Unbelievable tale of disaster and recovery

A few days ago one of my new blog readers (a pretty smart cookie, as you'll see) sent me a tale of database catastrophe and an excellent recovery that I’d like to share with you. The story’s been made anonymous and is published with full permission of the author (highlights in bold are mine).

Hey Paul, I was, out of necessity, recently introduced into the mysterious internals of SQL Server through your most-helpful blog. I thought you might be interested in my tale of database death and rebirth, if only as a cautionary tale for others.

I'm an <censored> for the <censored>; I'm a CSci student gone astray. <Censored> are, of course, required by law to retain various kinds of information. One such instance is our collection of <censored>, all of which is stored in a single SQL server DB. The last 10 years of information were in this database; if lost, we would face various fines and legal liabilities.

We had a drive fail in our SQL server's RAID array. We popped in the replacement… and somehow the RAID controller got confused, thinking the array was rebuilt when it wasn't. So whenever it got a request for a block that happened to reside on the new disk, it didn't bother to reconstruct it, but just read back a block of 0s. Our entire 260g array now had 16k blocks of nothingness scattered all over it. One such block happened to hit pages 0 and 1 of our <censored-but-very-important> database. As well as pages 16 & 17, 32 & 33, etc. (with some gaps depending on the parity layout). (I had copied the log file over to a new server before we did the drive swap, so it hadn't suffered this fate.)

And we had no backups, because the backups guy let our SQL Server backup agent license expire, and switched us to _file_ backups of the databases, without checking to see whether those were actually backing anything up (they weren't). The most recent backup was from 2005. There are no words for how screwed we were. We copied the database file to the new server where it obviously would not attach, and could not be repaired through any of the normal SQL Server means (all of which I was completely ignorant of, and learned about through your blog).

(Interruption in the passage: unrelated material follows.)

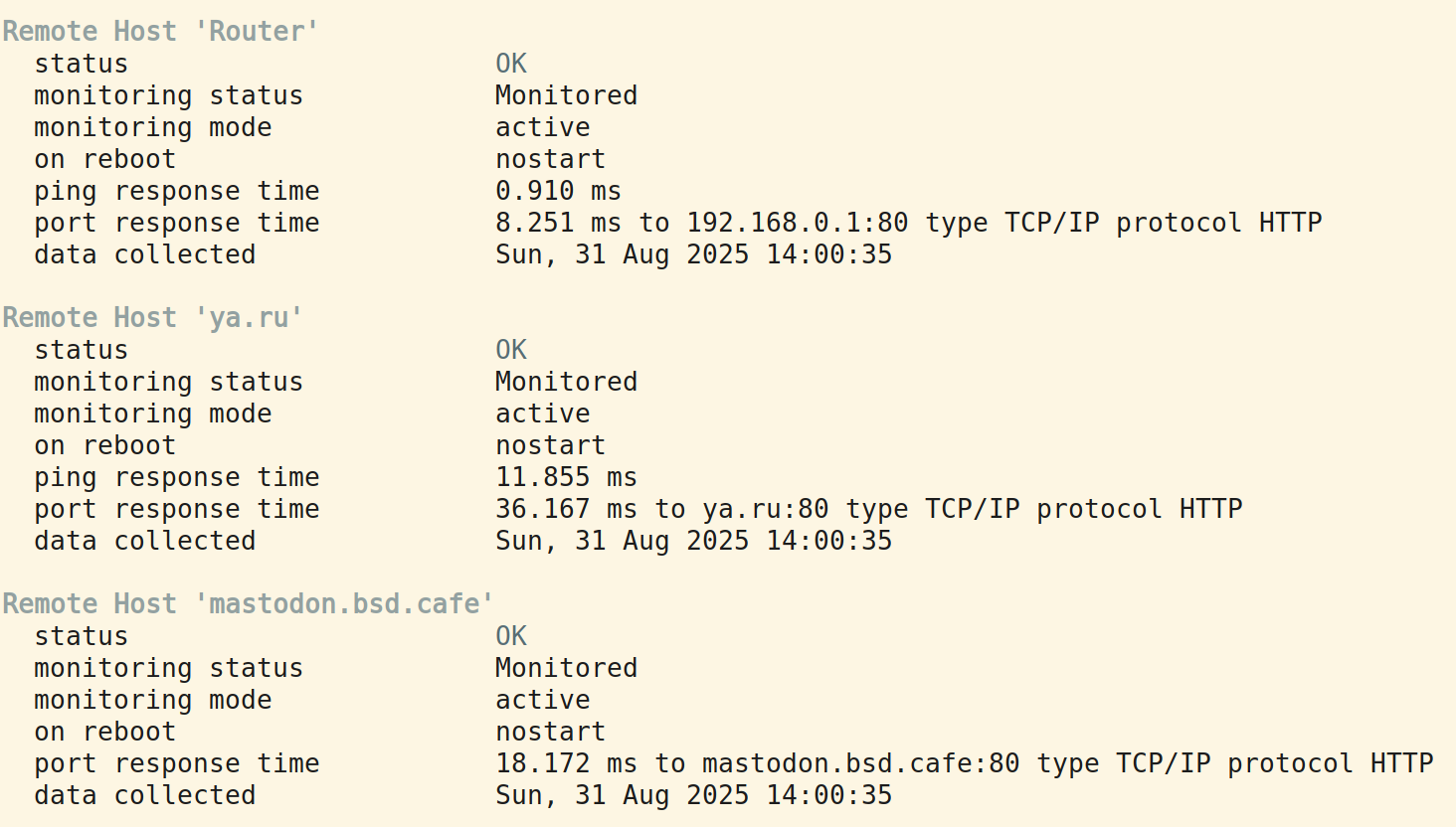Click the "Remote Host 'ya.ru'" heading
1456x827 pixels.
point(152,318)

While the main IT guy was looking into data recovery services and drinking heavily, I read up on the MDF file format (again, thanks) and figured out with a hex editor where in the page header the page index was stored. I knew that the database file had been contiguous on the disk, and figured that if I could extract an image of the failed drive (which luckily hadn't _physically_ failed) and find those blocks of the file that were on that drive, I could re-integrate them into the main database file. Thanks to some napkin math, I was able to find the appropriate offsets within the image file. I wrote a little thing in Java to scan through that region image for valid pages (skipping the parity blocks) and build a table mapping page indexes to file offsets. Then, scan through the main database file looking for invalid pages, look up the index in the table, and (if it existed) copy in the page from the drive image. (Of course, towards the end of the file were quite a few unallocated pages, which were invalid but had no corresponding page in the image; if I had been smarter I would have worked out the RAID layout exactly so that I could have predicted which pages would be invalid due to the RAID failure and ignored the unallocated pages.)

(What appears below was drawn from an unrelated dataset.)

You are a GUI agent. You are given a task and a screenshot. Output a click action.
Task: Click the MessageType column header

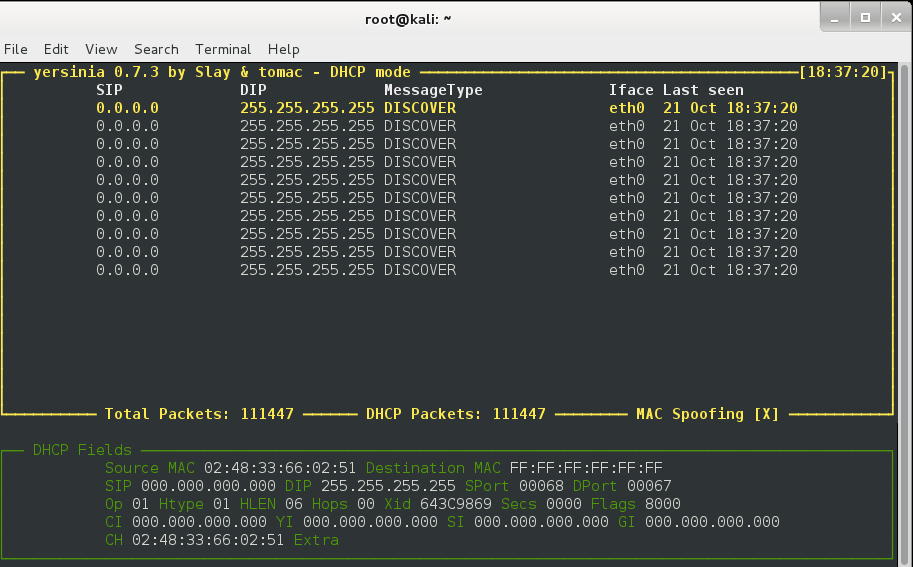coord(433,90)
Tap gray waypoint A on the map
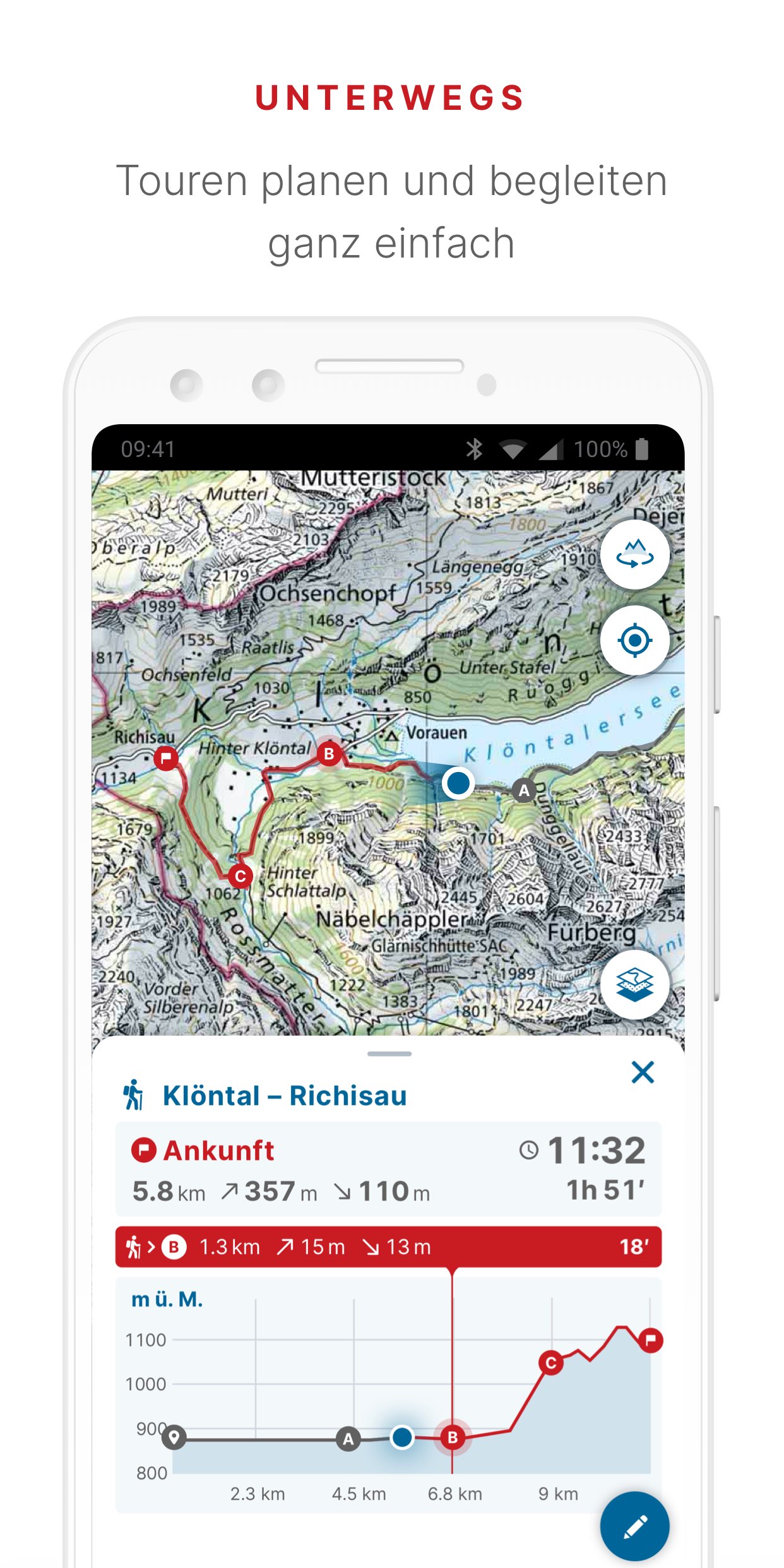 (x=523, y=790)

15 minutes later I had a hopefully-rebuilt database file which, miraculously, attached successfully! Almost… CHECKDB revealed that I had done my math wrong and skipped the last page. But after fixing that and re-running the rebuild, we had a working, consistent database. Which I immediately backed up. Twice.

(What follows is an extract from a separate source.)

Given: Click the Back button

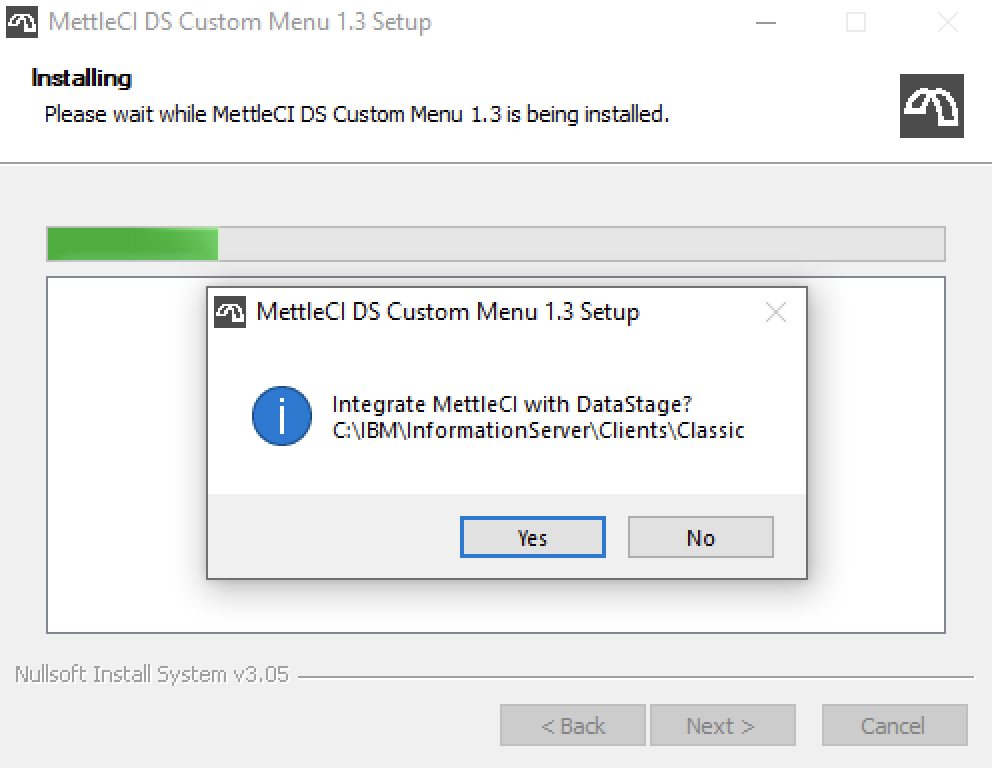Looking at the screenshot, I should [572, 725].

So anyway, thanks for all the useful information you've put out there. I doubt I would have been able to pull this off without it.

Wow – that’s some pretty impressive stuff. And not just the cool way he recovered, but the fact that the last SQL backup was SIX YEARS OLD!!! That has to be a new record…

And by the way, if you didn't realize from the story, this guy knew *nothing* about SQL Server before having to fix this problem. Very impressive.

Anyway <censored>, thanks for sharing! And to everyone else, you really don't want this to happen to you…

PS Join our new community to get our monthly newsletter!

Posted Under:

Corruption, Disaster Recovery, IO Subsystems

40 thoughts on “Unbelievable tale of disaster and recovery”

Richard Douglas says:

February 16, 2011 at 8:32 am

Pure genius.

Reply
Meher says:

February 16, 2011 at 8:33 am

I am so impressed about this post and this DBA I would call him an extra ordinary DBA!!! The method he came up to recover is unbelievable and it was all possible because of SQLSkills and their excellent blogs. Kudos to this DBA and Paul and his team.

Reply
Mike Walsh says:

February 16, 2011 at 8:35 am

That should be required reading by everyone touching SQL Server (Well maybe hide the paragraph about the reconstruction, that shouldn’t be attempted by just anyone!) When I was an independent consultant on the back of my business cards I had a few sayings, my favorite was "Test your restores!!!" This should be a great reminder to do just that as Kimberly alluded to above.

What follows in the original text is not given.